I know it’s not a good idea to hate anyone. I know from an article I read that negative emotions are bad for my health. I would hate to have a heart attack because my internet isn’t working. But I do hate Verizon.
Honorable Mention: In Love
by Amy Bloom
Bloom writes about her husband’s decision to end his life at Dignitas after being diagnosed with Alzheimer’s. Dignitas is a facility in Switzerland that “empowers people to end their own life” through assisted suicide, which readers will learn is nearly impossible to do in the United States. Bloom’s book reads as a love story and instruction manual for anyone facing an impossible decision. Admittedly, the topic is not for everyone.

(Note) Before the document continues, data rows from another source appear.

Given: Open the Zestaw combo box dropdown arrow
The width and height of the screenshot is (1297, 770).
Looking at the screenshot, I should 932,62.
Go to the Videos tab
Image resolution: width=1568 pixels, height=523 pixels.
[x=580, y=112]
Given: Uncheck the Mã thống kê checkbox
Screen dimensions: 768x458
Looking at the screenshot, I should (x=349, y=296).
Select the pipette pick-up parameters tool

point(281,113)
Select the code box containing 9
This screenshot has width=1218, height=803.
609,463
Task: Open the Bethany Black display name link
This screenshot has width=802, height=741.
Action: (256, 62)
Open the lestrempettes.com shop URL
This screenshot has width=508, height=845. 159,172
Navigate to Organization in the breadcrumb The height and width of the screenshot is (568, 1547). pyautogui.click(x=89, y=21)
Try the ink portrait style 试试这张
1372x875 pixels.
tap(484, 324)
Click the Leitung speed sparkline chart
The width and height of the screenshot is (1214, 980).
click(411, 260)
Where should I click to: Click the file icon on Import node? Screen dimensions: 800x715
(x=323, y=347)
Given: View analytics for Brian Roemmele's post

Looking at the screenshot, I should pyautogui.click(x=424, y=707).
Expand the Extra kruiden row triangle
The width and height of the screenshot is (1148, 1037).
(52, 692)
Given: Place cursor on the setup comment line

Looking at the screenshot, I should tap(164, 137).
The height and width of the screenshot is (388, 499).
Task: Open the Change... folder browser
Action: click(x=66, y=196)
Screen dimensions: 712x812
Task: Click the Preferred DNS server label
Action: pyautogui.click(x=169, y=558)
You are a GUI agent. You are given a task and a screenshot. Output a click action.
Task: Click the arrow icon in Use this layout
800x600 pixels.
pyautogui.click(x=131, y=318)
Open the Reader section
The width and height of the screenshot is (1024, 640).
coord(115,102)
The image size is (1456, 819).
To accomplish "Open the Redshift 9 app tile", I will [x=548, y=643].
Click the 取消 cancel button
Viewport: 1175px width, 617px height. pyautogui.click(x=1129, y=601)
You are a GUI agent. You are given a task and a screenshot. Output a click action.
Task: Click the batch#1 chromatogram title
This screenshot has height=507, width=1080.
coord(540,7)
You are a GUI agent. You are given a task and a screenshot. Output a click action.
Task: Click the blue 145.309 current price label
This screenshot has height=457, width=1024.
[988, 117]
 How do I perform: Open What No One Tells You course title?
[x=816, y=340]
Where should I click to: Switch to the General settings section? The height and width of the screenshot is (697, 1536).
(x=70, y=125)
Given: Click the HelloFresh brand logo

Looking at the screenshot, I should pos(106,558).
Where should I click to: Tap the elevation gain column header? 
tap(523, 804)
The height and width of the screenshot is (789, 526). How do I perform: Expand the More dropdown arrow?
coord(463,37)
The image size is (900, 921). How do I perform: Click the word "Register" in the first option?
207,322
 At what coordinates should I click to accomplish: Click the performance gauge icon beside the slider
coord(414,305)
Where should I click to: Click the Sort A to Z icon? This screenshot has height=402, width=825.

Honorable Mention: Easy Beauty
by Chloe Cooper Jones
Chloe Cooper Jones describes her experience living in a body that is different from others. She has a rare congenital condition called sacral agenesis that not only affects her stature and gait but is also extremely painful. She writes about the frustration of being treated differently — she times how long it takes before people stop seeing her physical body and begin seeing her true self. As a professor of philosophy, Jones’s experiences are cast against classic philosophical concepts, which some may find a bit academic for a subject so personal. Her sense of humor shines in this interview with her on the Longform podcast.
He fell in love with me quickly, which I took as a sign of weakness.